Sampling began immediately following the spill and included drinking water, private wells, surface water, air quality, ash and soil. Results are analyzed by the Tennessee Department of Health laboratory, and the department consults Health to determine any potential health effects based on the results. Sample results are posted on the department’s TVA Kingston Update website.
Drinking Water – Ensuring a safe drinking water supply was an immediate priority for the state. TDEC began sampling both raw and finished water at the Kingston and Rockwood water treatment plants daily, then transitioned to weekly sampling, then monthly. All samples have continuously met public health standards.
Private Well Water – The department sampled more than 100 private wells in a four mile radius of the site for metals. Results have not indicated an exceedance of primary drinking water standards for metals. Three sentinel wells continue to be sampled quarterly in order to find any contaminants that could potentially migrate into private wells in the future.
Surface Water – TDEC sampled surface water at nine locations twice weekly in the Emory, Clinch and Tennessee Rivers. TVA sampled the same sites the other three days per week. This allowed the state to have an independent comparison of TVA’s sample results.
Metals levels were highest immediately following the release and whenever ash was re-suspended by dredging operations or high river flows. Generally, higher metals were observed to be associated with solids in water samples.
Air Quality – TDEC required TVA to take action to prevent ash from becoming airborne and potentially causing inhalation problems through aggressive dust control measures and robust monitoring. TVA maintains a perimeter air monitoring system for fine particulates, both PM10 and PM2.5. TDEC audits the TVA monitors and operates an independent PM 10 and TEOM monitor for fine particulates and metals monitoring.
Sample results for particulate matter indicate that air quality meets National Ambient Air Quality Standards. Lab analysis has detected some metals at very low levels.

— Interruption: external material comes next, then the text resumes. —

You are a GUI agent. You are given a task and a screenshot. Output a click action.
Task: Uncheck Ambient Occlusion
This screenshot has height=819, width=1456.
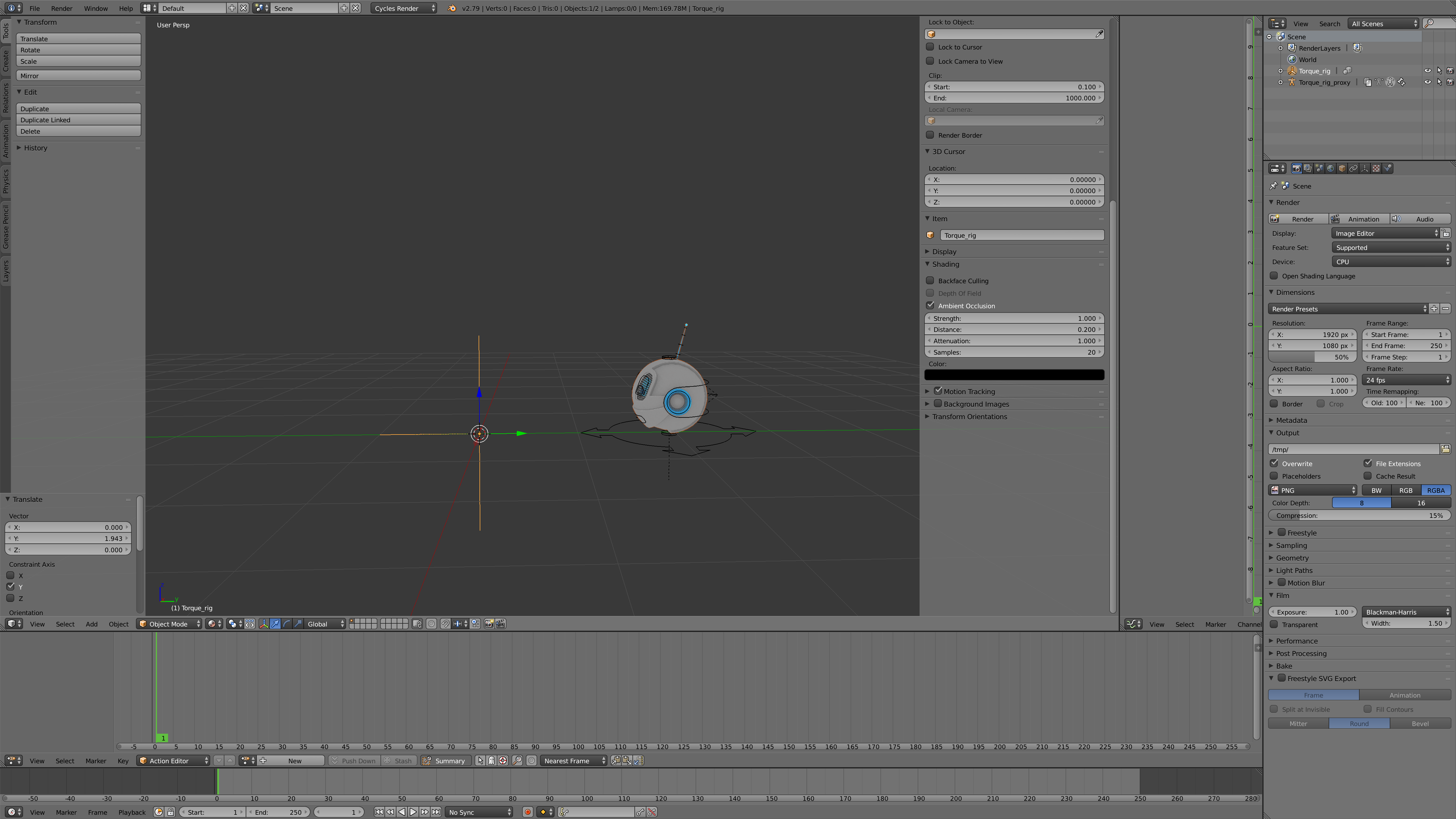coord(931,305)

The Tennessee Department of Health has indicated these levels do not pose a health concern.
Soil and Ash – TDEC collected 13 ash samples and 16 soil samples from the plant and impacted properties.
None of the soil samples had levels of contaminants that presented either a short or long term health threat.
The ash contains some metals, including arsenic, and some radioactive materials of natural origin, which presented below human health risk criteria. The Dept. of Health concluded that while people should make every effort to avoid the ash as a precaution, if someone were to accidentally ingest or breathe it, the metals in the ash would not pose a health threat. Breathing ash, however, just like breathing any other dust or fine particle, can cause respiratory problems. Health also concluded that dermal contact can cause temporary irritation, much like sand.